───── Material to process
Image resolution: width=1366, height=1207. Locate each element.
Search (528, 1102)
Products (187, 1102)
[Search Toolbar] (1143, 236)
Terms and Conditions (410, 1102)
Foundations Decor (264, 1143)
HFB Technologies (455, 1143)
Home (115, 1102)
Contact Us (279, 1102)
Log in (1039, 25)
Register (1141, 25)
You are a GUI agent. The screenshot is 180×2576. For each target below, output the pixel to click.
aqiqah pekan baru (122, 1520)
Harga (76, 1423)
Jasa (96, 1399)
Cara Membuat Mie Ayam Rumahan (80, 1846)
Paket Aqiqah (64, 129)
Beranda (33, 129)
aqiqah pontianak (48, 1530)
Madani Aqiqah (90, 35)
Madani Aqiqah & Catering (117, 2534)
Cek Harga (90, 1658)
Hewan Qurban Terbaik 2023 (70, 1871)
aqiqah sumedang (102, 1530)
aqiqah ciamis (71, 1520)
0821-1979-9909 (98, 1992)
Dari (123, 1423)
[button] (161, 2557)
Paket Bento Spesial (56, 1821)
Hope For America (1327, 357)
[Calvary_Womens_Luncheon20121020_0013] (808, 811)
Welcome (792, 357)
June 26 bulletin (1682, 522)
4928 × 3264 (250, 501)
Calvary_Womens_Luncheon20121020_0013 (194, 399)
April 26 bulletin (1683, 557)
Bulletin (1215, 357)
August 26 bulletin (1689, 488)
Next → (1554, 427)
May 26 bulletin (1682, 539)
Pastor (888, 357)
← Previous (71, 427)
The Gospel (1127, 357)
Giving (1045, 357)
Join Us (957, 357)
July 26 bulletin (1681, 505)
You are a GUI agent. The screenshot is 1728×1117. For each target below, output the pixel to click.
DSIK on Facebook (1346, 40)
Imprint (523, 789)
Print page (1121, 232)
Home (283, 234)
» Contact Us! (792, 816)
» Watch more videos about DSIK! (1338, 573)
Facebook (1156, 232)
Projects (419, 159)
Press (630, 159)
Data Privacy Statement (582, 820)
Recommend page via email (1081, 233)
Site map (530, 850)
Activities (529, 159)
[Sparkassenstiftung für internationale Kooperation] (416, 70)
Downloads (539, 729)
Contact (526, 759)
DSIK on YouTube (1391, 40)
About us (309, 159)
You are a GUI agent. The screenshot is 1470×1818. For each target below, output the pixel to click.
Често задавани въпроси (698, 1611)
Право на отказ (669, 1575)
──────────
__To do__. All lines above between those holding "aqiqah ciamis (71, 1520)" and "June 26 bulletin (1682, 522)", inclusive, must be set down unchanged, and no other line may be included.

__Response to this exercise__.
aqiqah ciamis (71, 1520)
0821-1979-9909 (98, 1992)
Dari (123, 1423)
[button] (161, 2557)
Paket Bento Spesial (56, 1821)
Hope For America (1327, 357)
[Calvary_Womens_Luncheon20121020_0013] (808, 811)
Welcome (792, 357)
June 26 bulletin (1682, 522)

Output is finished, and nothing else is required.